Brief
Repeat nothing but the lines below running from the one containing "Given: Select the percent style icon" to the one containing "Task: Click the Фев label on the time axis". Keep both end lines.

++++++++

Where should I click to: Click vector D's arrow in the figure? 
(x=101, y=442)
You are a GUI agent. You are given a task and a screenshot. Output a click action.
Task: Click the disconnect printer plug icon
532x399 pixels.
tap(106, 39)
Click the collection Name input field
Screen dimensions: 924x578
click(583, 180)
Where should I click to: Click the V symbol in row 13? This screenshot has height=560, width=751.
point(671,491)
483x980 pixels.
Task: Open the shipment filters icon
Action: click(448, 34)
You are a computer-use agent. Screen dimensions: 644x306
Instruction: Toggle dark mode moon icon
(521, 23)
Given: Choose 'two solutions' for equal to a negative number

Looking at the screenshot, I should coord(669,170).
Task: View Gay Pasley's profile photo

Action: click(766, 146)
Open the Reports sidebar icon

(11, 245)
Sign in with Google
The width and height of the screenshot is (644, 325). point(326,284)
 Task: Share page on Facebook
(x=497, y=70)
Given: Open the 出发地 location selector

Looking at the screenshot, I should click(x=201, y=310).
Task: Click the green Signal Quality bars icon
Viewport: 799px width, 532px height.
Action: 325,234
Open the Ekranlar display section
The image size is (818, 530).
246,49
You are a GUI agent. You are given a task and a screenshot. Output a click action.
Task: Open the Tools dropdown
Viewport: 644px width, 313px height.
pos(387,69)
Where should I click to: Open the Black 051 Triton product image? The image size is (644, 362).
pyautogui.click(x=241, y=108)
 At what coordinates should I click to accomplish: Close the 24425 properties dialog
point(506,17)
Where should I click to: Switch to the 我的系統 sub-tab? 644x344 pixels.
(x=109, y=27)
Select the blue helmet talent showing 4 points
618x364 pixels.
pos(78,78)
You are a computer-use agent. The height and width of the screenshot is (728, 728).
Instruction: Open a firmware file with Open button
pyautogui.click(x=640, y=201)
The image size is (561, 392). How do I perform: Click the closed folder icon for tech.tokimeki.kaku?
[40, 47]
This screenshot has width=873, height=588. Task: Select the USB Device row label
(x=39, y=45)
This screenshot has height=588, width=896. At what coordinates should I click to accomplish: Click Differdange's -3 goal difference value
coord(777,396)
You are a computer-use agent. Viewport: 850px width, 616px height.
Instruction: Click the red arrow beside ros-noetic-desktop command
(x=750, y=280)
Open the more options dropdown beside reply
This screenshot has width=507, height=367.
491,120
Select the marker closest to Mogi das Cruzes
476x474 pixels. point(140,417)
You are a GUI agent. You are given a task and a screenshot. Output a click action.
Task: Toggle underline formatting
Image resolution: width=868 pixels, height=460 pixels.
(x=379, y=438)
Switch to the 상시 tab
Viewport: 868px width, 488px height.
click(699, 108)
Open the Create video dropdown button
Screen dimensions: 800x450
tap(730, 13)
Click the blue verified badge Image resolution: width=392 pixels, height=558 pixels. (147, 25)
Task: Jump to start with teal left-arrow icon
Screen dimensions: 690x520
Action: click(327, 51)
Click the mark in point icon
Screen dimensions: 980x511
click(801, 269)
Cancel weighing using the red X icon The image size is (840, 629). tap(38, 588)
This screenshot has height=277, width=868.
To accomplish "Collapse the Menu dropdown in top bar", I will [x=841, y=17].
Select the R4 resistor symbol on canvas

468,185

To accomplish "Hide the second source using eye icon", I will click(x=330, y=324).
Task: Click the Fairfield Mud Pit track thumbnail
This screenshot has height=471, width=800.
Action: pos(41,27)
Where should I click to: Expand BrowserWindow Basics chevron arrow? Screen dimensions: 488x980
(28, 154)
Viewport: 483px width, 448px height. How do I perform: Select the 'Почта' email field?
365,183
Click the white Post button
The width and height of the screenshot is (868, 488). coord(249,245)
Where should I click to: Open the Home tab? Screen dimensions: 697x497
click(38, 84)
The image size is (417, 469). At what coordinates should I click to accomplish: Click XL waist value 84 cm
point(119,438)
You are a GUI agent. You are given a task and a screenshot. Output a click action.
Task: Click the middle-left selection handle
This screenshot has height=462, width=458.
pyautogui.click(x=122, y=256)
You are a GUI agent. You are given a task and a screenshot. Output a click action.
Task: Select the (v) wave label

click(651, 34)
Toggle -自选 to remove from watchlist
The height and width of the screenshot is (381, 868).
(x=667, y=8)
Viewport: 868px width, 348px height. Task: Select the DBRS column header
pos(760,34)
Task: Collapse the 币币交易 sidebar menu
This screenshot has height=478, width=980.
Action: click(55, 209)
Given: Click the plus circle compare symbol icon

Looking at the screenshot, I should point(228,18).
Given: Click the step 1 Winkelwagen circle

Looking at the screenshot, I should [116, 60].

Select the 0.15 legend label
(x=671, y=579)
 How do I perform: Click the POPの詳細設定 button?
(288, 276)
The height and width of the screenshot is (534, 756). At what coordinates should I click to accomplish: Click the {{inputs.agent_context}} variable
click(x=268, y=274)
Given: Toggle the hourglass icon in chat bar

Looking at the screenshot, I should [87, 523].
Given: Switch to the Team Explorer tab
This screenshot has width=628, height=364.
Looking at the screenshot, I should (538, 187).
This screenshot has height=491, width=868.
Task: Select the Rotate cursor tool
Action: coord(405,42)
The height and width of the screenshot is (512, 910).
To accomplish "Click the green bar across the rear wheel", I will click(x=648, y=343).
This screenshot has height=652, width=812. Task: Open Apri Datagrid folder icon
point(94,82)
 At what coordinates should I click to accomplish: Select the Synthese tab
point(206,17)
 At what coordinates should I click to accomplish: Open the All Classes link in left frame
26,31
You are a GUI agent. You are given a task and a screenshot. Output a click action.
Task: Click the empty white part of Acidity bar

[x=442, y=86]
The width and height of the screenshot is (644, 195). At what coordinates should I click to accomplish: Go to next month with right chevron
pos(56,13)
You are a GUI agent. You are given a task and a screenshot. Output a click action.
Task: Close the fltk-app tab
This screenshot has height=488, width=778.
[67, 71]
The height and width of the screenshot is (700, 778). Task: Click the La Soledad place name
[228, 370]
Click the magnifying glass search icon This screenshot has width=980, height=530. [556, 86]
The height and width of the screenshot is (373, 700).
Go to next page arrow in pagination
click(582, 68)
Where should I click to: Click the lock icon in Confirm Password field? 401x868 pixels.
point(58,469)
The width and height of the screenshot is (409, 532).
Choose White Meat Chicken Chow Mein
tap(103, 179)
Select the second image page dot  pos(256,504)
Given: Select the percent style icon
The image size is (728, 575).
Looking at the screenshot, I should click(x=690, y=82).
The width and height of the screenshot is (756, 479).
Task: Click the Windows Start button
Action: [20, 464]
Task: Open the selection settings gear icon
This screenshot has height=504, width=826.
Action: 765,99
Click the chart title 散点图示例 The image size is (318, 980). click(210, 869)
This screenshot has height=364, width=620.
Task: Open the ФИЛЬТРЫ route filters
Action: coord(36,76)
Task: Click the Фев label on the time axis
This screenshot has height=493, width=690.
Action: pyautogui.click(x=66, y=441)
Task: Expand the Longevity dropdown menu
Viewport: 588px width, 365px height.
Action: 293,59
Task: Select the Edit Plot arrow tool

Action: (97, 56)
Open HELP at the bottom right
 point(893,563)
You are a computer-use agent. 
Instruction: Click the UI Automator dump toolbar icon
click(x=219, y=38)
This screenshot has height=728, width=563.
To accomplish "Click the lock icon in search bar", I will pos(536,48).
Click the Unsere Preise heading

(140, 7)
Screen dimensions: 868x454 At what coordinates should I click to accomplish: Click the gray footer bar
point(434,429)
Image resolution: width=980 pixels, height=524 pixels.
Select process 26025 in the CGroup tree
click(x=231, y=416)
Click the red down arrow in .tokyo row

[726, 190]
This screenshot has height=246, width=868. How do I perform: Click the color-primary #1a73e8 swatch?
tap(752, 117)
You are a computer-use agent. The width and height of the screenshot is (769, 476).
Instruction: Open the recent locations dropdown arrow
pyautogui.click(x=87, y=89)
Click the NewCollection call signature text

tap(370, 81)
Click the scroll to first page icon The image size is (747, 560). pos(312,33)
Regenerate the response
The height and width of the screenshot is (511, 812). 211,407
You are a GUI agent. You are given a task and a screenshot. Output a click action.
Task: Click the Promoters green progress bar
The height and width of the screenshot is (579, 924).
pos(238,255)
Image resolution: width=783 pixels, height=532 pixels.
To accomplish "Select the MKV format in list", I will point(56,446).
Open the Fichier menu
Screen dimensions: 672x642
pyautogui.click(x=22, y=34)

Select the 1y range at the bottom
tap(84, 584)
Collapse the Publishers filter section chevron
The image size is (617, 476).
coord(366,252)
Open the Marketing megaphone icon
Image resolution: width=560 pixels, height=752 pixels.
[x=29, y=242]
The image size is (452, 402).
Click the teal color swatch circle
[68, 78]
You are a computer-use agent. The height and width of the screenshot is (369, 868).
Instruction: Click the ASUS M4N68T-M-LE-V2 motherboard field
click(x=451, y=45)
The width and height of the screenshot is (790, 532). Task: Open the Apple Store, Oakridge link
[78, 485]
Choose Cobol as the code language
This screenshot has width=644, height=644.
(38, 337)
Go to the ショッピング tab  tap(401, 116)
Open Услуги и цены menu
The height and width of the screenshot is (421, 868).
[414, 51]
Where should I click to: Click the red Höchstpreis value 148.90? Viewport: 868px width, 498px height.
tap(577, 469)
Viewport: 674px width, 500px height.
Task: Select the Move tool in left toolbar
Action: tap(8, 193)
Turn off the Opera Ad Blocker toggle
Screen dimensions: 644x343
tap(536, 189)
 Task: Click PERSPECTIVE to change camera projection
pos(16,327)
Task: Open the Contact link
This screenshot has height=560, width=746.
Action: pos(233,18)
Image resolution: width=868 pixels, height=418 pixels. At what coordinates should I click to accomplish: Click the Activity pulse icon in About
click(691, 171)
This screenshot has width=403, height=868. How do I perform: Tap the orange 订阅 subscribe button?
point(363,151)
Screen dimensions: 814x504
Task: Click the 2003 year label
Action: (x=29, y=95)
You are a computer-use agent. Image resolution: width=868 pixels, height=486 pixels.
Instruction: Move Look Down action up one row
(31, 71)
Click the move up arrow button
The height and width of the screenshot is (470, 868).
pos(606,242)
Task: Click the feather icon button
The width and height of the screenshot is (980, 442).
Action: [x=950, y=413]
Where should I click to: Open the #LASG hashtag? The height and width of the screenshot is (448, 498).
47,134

++++++++

Output below
Given: Select the percent style icon
The image size is (728, 575).
Looking at the screenshot, I should click(x=690, y=82).
The width and height of the screenshot is (756, 479).
Task: Click the Windows Start button
Action: [20, 464]
Task: Open the selection settings gear icon
This screenshot has height=504, width=826.
Action: 765,99
Click the chart title 散点图示例 The image size is (318, 980). click(210, 869)
This screenshot has height=364, width=620.
Task: Open the ФИЛЬТРЫ route filters
Action: coord(36,76)
Task: Click the Фев label on the time axis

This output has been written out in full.